Context
I am experimenting with a script that is similar to vegeta
's ramp-requests.py. In this script, I am running multiple subprocesses sequentially using subprocess.run()
, and expect the standard input of the script to be redirected to those subprocesses during their entire lifetime (5s each).
#!/usr/bin/env python3
import json
import os
import subprocess
import sys
import time
rates = [1.0, 2.0, 3.0, 4.0]
# Run vegeta attack
for rate in rates:
filename='results_%i.bin' % (1000*rate)
if not os.path.exists(filename):
cmd = 'vegeta attack -format=json -lazy --duration 5s -rate %i/1000s -output %s' % (1000*rate, filename)
print(cmd, file=sys.stderr)
subprocess.run(cmd, shell=True, encoding='utf-8')
I invoke the script as follows, by piping an infinite amount of inputs to it, each input separated by a new line. vegeta
reads this input continuously until --duration
has elapsed:
$ target-generator | ./ramp-requests.py
Problem
The first subprocess (rate=1.0) seems to receive stdin as I expect, and the command runs successfully, every time.
The second iteration (rate=2.0), however, fails silently, along with all subsequent iterations.
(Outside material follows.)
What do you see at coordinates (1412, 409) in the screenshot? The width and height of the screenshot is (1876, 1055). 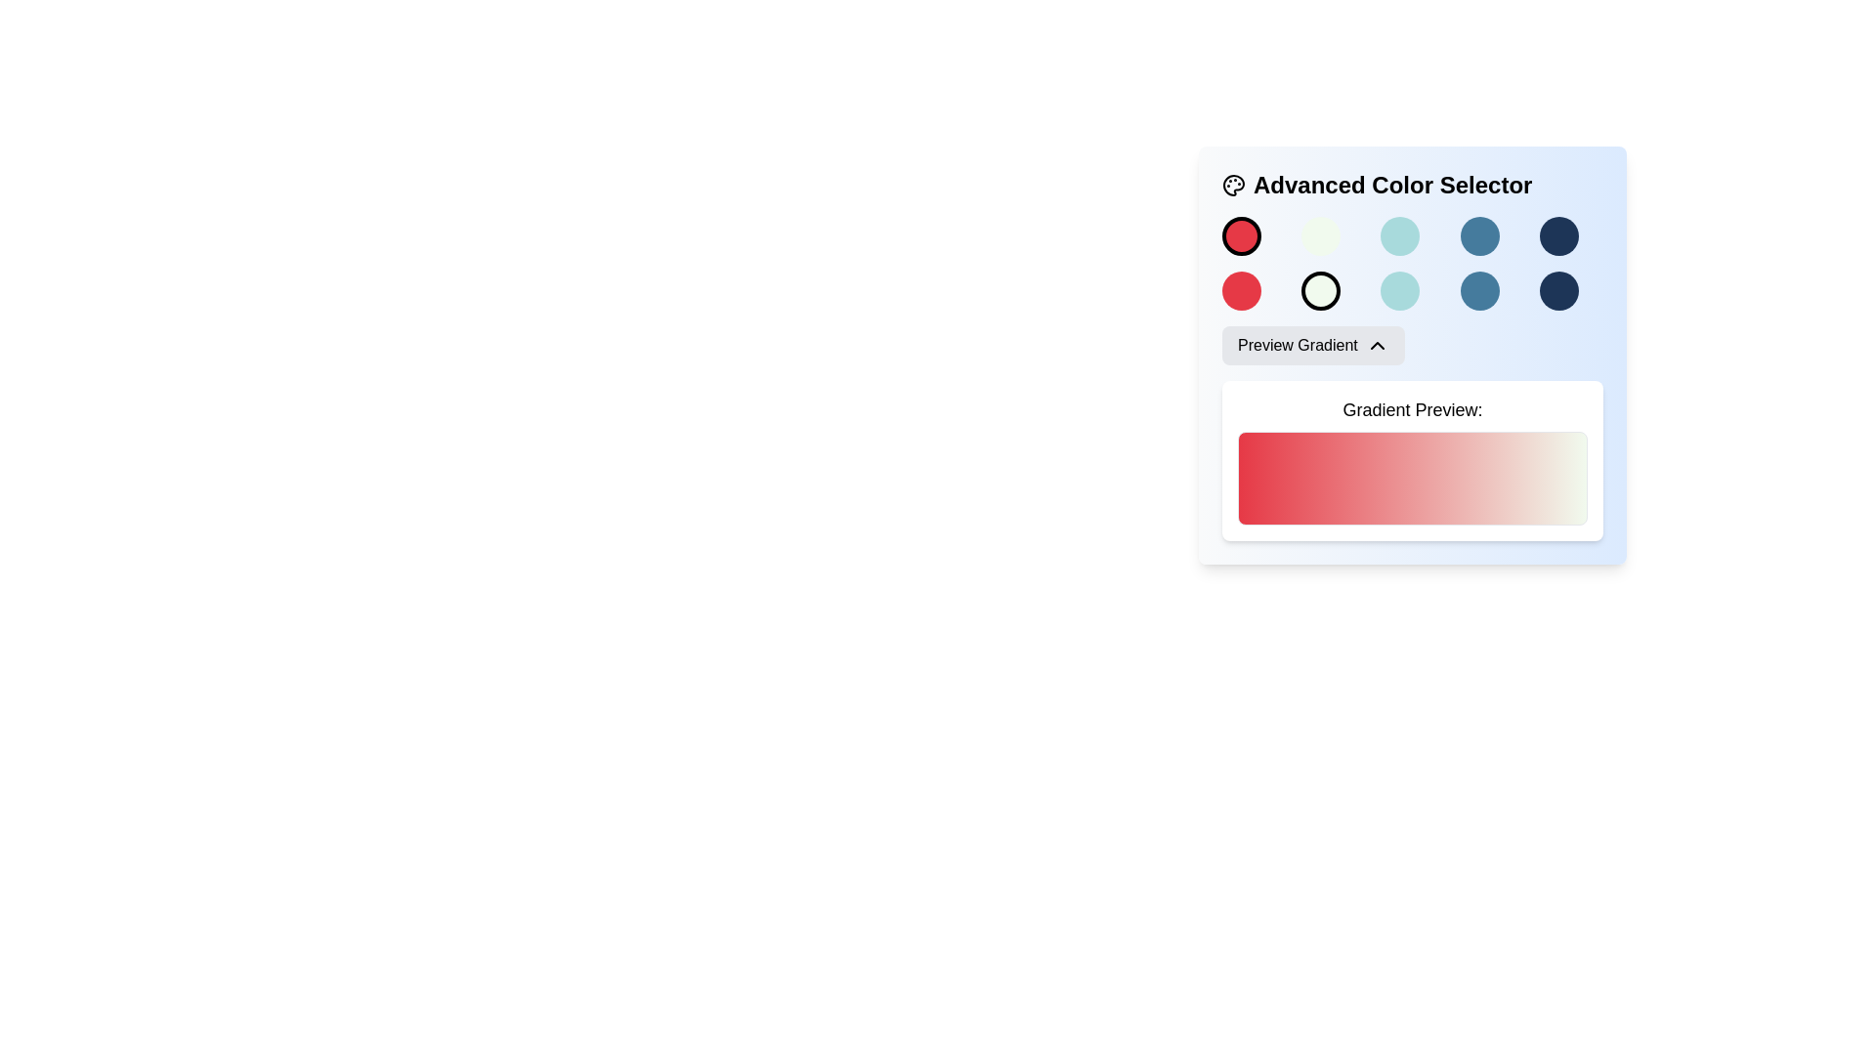 I see `the header text labeled 'Gradient Preview:', which is styled with medium font size and bold emphasis, positioned above the gradient preview box` at bounding box center [1412, 409].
If I inspect the corresponding report files (e.g. results_2000.bin
) using the vegeta report
command, I see fragments of errors such as parse error: syntax error near offset 0 of 'ource":["c...'
.
My intuition is telling me that the second subprocess started consuming the input where the first one left it, in the middle of a line, but injecting a sys.stdin.readline()
after subprocess.run()
doesn't solve it. If that is the case, how can I cleanly solve this issue and ensure each subprocess starts reading from a "good" position?